Data items:
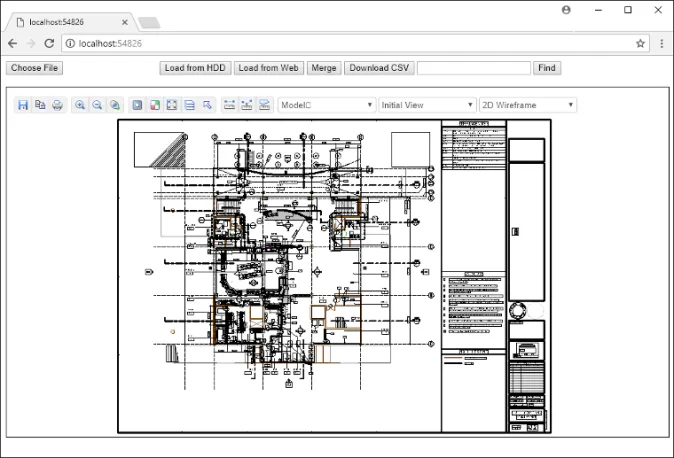Toggle the colored drawing mode icon
This screenshot has height=458, width=674.
tap(155, 105)
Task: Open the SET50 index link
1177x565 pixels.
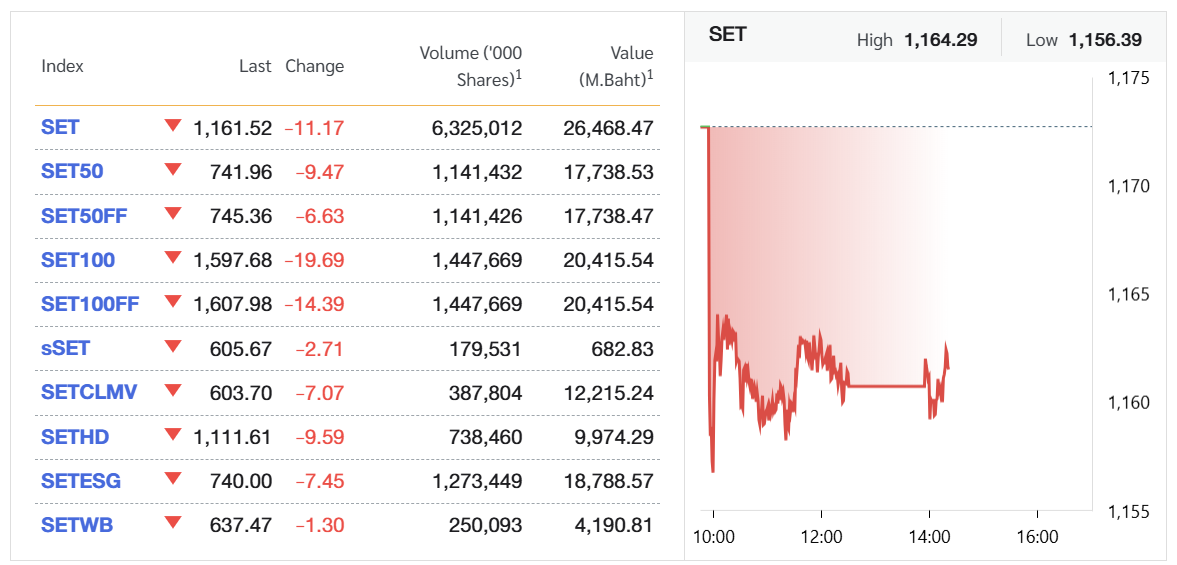Action: pyautogui.click(x=72, y=172)
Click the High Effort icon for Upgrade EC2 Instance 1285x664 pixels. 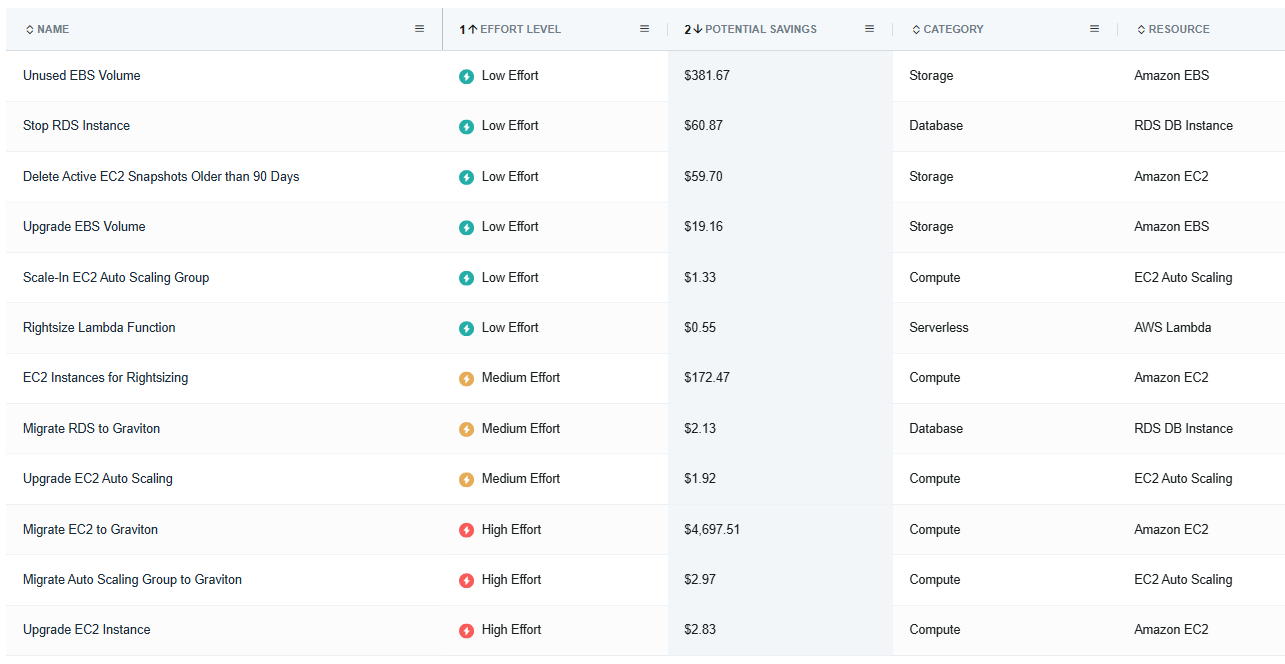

Exercise directions =>
Print again, word for word, every line from the line with "Task: Open the SET50 index link" to the final line of the records, inclusive; skip the pictures.

Response =>
Task: Open the SET50 index link
1177x565 pixels.
Action: pyautogui.click(x=72, y=172)
Click the High Effort icon for Upgrade EC2 Instance 1285x664 pixels. 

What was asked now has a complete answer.